Provided entries
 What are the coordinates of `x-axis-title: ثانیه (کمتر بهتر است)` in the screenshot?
--
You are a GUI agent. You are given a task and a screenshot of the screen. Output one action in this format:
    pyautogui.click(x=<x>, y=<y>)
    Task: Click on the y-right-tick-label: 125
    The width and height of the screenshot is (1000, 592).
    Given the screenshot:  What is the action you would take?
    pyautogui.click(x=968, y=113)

Instructions for the task
Reproduce verbatim the portion of the data that begins with the line containing "You are a GUI" and ends with the line containing "pyautogui.click(x=968, y=113)", including both of those lines.

Answer area
You are a GUI agent. You are given a task and a screenshot of the screen. Output one action in this format:
    pyautogui.click(x=<x>, y=<y>)
    Task: Click on the y-right-tick-label: 125
    The width and height of the screenshot is (1000, 592).
    Given the screenshot:  What is the action you would take?
    pyautogui.click(x=968, y=113)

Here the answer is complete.